Preparation of polycaprolactone and polymethacrylate nanofibers for controlled ocular delivery of ketorolac tromethamine: Pharmacokinetic study in Rabbit's Eye.

ABSTRACT

Ophthalmitis is an inflammation of the eye triggered by various conditions including diseases, allergy, trauma, or surgery. Management of this condition usually includes administration of topical anti-inflammatory eye drops such as nonsteroidal anti-inflammatory drugs. To overcome the challenges of conventional eye drops such as frequent administration and low intraocular bioavailability, nanofibrous inserts of Ketorolac tromethamine (KET) were developed in this study. Polycaprolactone and polymethacrylate containing KET were electrospun to prepare biocompatible and biodegradable nanofibers. The inserts were studied for morphology, drug-polymer interaction, physicochemical properties, cell viability, in vitro drug release study and pharmacokinetic study in rabbit's eye. Uniform nanofibers with mean diameters < 350 nm were developed. Suitable mechanical properties with tensile strength up to 2.8 MPa indicated high strength and flexibility of inserts.

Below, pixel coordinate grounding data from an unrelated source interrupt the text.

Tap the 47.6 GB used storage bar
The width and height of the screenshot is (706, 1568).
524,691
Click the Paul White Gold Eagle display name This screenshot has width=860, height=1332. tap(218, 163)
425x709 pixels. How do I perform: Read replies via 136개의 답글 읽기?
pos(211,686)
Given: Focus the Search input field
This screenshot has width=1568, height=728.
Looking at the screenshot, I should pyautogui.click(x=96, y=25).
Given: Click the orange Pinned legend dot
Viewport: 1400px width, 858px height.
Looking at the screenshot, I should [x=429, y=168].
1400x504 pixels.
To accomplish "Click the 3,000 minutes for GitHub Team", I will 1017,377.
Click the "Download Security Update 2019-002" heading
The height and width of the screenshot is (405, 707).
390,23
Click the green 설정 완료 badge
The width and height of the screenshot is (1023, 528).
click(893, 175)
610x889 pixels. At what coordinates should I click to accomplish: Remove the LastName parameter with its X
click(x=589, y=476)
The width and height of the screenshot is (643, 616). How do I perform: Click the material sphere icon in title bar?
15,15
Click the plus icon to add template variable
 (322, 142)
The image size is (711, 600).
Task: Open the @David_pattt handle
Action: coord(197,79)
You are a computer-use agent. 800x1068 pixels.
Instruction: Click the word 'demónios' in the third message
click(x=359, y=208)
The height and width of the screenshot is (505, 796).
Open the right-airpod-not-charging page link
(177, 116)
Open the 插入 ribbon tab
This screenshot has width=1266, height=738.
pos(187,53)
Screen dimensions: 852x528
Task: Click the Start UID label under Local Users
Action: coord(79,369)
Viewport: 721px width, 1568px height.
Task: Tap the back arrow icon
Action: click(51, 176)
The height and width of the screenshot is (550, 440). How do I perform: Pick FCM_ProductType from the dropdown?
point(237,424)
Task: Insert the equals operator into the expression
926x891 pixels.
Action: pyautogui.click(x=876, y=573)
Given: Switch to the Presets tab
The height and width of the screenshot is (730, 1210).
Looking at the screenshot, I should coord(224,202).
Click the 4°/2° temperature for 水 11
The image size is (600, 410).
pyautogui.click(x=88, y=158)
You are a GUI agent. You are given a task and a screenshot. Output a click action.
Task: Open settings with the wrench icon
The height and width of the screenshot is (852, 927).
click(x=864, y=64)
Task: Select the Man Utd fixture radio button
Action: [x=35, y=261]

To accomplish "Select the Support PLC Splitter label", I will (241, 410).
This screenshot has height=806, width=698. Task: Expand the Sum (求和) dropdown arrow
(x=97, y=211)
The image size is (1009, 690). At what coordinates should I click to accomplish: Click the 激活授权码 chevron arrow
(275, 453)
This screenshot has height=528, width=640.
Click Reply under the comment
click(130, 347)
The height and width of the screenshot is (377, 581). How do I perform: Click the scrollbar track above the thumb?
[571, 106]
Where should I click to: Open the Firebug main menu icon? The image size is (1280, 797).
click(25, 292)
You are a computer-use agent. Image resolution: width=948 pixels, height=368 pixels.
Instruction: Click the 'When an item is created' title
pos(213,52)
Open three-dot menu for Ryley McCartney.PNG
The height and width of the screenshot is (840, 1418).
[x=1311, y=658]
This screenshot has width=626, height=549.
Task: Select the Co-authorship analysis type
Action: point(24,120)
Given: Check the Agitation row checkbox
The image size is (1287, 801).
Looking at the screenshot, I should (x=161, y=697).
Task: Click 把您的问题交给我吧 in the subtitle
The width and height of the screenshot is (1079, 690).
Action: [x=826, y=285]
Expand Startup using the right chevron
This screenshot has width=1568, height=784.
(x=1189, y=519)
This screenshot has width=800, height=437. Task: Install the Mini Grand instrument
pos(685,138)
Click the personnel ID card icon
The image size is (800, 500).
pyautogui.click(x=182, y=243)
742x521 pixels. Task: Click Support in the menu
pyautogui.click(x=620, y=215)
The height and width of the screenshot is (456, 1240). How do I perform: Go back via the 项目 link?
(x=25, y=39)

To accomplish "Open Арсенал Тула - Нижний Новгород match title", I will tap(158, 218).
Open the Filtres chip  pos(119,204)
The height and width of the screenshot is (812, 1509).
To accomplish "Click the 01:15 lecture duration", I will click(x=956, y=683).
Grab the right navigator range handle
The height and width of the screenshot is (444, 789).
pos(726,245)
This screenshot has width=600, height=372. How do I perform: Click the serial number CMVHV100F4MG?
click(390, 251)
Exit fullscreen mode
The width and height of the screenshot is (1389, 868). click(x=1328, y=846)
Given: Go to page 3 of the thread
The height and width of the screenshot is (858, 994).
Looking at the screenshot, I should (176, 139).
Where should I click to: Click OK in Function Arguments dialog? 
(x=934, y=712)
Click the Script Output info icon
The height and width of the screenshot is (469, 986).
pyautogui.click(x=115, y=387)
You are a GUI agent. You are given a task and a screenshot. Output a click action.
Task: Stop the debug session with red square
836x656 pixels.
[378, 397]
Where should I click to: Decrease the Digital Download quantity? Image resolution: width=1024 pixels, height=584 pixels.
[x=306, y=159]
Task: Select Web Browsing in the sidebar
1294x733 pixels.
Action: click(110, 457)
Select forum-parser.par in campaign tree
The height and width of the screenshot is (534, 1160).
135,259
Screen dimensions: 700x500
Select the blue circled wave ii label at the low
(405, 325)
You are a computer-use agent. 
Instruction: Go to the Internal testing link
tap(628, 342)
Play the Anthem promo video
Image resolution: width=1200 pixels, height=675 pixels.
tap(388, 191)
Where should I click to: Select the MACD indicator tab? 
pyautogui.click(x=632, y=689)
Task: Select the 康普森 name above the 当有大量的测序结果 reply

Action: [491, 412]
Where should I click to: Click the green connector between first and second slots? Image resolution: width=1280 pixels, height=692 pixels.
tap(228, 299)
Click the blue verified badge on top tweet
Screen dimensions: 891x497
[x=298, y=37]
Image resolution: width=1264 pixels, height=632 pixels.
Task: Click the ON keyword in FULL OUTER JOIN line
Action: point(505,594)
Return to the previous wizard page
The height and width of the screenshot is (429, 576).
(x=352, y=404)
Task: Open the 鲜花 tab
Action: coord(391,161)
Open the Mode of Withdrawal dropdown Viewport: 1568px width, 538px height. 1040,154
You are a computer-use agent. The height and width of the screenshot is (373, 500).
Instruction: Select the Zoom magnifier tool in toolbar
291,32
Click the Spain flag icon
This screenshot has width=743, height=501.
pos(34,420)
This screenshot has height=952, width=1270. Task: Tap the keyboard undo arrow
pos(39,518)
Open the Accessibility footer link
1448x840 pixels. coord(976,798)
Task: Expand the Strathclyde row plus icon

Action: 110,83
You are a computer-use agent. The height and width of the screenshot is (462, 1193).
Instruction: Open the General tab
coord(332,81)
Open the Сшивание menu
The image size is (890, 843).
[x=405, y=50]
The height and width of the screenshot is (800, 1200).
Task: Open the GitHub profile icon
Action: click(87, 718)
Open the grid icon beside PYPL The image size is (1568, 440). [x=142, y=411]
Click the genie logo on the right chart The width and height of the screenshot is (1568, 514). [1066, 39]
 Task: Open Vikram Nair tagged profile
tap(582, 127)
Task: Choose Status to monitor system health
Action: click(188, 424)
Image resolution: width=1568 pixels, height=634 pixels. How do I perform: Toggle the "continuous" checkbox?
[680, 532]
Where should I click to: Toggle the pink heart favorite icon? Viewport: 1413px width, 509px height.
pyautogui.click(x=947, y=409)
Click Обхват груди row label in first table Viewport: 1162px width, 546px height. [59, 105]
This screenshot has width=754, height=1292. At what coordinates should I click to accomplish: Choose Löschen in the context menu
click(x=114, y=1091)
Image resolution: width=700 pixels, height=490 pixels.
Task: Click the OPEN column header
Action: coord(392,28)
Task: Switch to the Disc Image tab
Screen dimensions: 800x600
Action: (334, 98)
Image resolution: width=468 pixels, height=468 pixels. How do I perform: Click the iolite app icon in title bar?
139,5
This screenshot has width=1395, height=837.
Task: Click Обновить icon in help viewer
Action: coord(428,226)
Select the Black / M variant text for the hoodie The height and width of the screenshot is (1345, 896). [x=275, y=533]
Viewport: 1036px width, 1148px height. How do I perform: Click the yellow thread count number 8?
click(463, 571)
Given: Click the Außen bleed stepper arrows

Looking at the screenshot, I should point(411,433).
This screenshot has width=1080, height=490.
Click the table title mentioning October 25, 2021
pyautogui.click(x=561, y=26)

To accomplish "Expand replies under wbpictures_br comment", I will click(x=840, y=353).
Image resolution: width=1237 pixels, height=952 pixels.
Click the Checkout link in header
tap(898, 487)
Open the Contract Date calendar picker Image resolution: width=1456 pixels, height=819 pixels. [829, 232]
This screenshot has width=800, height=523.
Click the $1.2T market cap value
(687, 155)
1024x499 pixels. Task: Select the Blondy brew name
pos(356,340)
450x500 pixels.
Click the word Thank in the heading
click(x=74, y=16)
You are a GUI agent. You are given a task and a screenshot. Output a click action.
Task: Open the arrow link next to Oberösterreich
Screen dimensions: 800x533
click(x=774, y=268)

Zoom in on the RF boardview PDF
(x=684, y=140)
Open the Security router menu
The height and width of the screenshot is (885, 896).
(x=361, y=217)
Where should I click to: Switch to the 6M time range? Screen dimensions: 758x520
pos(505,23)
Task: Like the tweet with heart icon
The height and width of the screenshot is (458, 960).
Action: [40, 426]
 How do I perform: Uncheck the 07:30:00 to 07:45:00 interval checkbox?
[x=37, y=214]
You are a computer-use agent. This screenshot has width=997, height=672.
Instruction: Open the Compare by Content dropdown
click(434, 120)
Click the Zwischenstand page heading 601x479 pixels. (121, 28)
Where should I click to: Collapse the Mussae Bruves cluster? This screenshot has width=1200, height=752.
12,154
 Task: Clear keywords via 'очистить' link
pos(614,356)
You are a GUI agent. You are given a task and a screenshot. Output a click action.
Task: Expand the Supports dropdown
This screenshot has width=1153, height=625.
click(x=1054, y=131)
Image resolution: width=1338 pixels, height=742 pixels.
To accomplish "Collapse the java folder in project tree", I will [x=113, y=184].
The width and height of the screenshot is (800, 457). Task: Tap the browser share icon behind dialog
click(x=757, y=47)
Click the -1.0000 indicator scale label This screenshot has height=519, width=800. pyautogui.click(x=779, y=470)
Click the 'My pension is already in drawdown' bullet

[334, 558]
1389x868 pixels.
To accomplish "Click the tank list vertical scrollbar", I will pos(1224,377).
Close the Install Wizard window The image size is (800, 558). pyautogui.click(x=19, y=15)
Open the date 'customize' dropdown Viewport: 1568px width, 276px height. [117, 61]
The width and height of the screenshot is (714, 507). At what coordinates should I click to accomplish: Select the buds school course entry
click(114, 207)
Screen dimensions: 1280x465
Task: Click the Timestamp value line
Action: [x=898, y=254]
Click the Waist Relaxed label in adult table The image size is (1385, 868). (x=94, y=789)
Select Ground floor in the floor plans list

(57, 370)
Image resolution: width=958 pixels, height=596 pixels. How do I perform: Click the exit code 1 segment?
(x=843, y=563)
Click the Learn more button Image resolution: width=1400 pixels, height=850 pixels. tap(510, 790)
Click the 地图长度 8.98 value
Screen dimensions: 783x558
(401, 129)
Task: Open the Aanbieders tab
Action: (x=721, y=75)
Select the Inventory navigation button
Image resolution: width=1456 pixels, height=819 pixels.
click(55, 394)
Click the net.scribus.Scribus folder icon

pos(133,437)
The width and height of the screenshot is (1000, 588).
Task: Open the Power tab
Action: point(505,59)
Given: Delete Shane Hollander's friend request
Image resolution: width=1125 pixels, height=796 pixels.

Nanofibers exhibited controlled drug release for up to 140 h at a concentration more than 50 µg/ml in tears without causing any damage or irritation to the eye. Formulations indicated enhanced pharmacokinetics with 6- to 8-times higher Area Under the Curve (AUC0-144) compared to KET eye drop. Acceptable cell viability confirmed the safety of inserts. Due to the fact that this preservative-free polymer insert can obtain therapeutic concentration in the tear film without fluctuation, it can be a suitable alternative for the treatment of intraocular inflammations with less complications, easier use, and even higher intraocular penetration.